A partire dal mese di aprile, una wifi libera unica su tutta la via e iniziative culturali ogni terza domenica del mese. Proposto ache un servizio whatsapp per garantire la sicurezza

Un cuore di cultura e innovazione immerso nella movida. E' nata da appena una settimana l'Associazione Commercianti, Residenti e Cittadini di via Baretti, ma le prospettive e gli obiettivi sono già tanti.

Sì, perchè in mezzo al caos e alle problematiche che imperversano un quartiere difficile come quello di San Salvario, creare una rete di imprese con l'obiettivo di giungere a un'economia di scala è un passo importante, unico nell'ambito del territorio torinese. Stiamo parlando di 75 dipendenti, 12 aziende e un fatturato annuale di circa 8 milioni di euro.

Una vera ricchezza che la neonata Associazione ha deciso di investire per valorizzare il proprio territorio. Grande novità? Una rete wifi libera unica, una banda che invaderà l'intera via Baretti per permettere a utenti e cittadini di usufruire della medesima connessione in qualsiasi locale della strada. Iniziative culturali - come quello della Social Street ogni terza domenica del mese - per permettere alla pluralità di culture di "guardarsi in faccia". "L'obiettivo è quello di dare un nuovo impulso al territorio - spiega il presidente dell'Associazione Davide Terenzio Pinto - cercando di fare della collettività un punto di forza, un'interazione proficua per aumentare la capacità produttiva, culturale e sociale del quartiere di San Salvario".

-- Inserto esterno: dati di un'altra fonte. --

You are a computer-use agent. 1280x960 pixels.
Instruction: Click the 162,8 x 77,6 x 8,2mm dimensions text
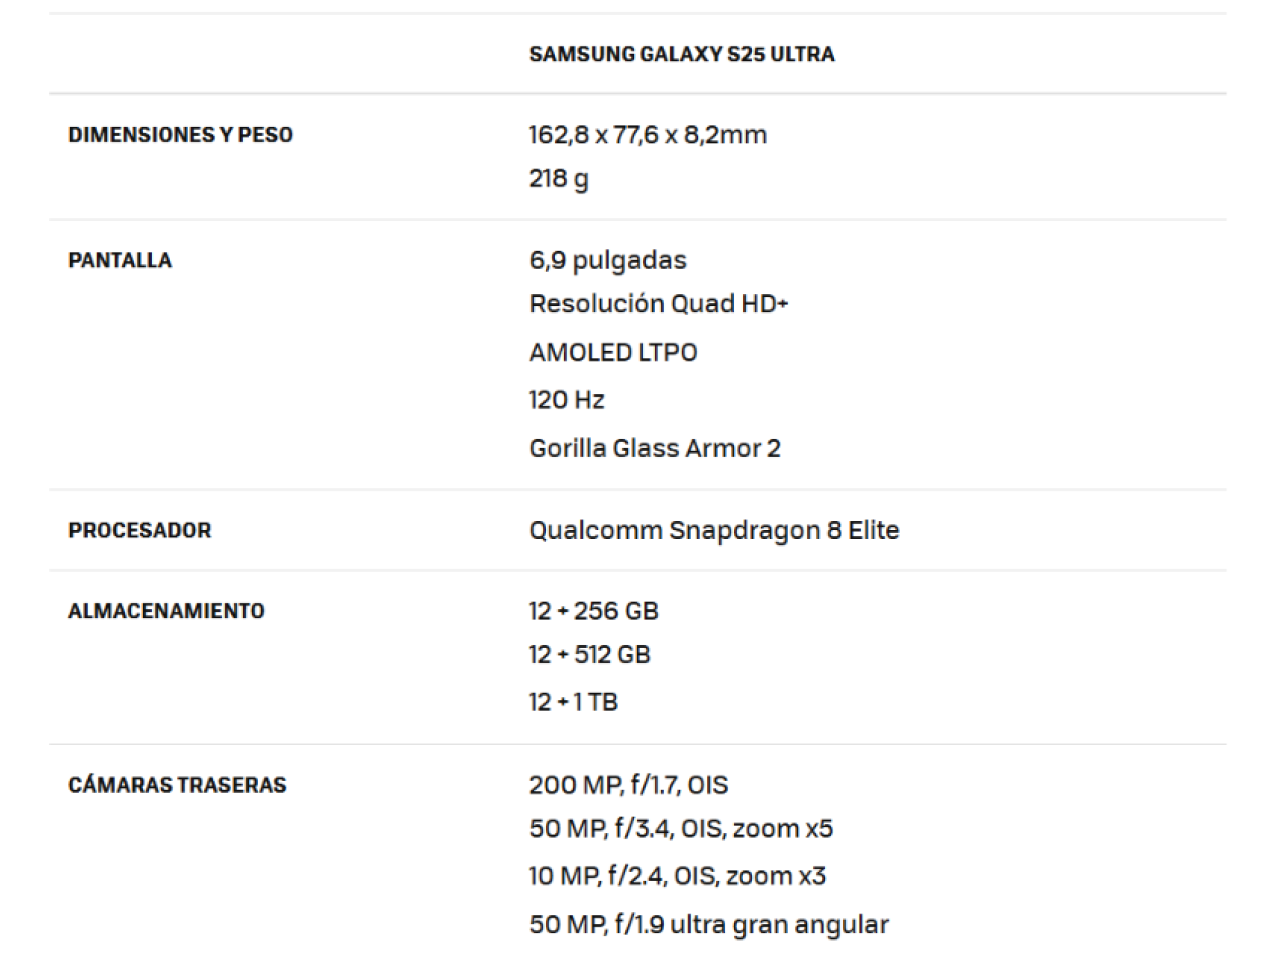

Il primo grande passo, una fornitura dell'energia elettrica green che ha permesso ai commercianti della via un ingente risparmio: "A fronte dei 350mila euro l'anno spesi per le bollette - continua il presidente - ne abbiamo risparmiati oltre 100mila che investiremo nella wifi e in iniziative culturali sul territorio". Perchè laddove i datori di lavoro avrebbero potuto tagliare sul personale - scelta facile, ma non altrettanto corretta - hanno preferito, invece, cercare di abbattere i costi fissi.

Una nuova faccia della medaglia per il quartiere di San Salvario, nell'occhio del ciclone per i problemi derivanti dalla movida e dal "chiasso urbano" che questa genera nel fine settimana. Una situazione che secondo i commercianti non potrà cambiare - a meno che non si delocalizzino i locali - e che può essere tenuta sotto controllo solo attraverso una collaborazione con le forze dell'ordine.

Da qui l'iniziativa di un servizio whatsapp tra le forze dell’ordine e i servizi di sicurezza privati organizzati dai locali, per essere sempre aggiornati, in tempo reale, sulla situazione di ordine pubblico nella zona.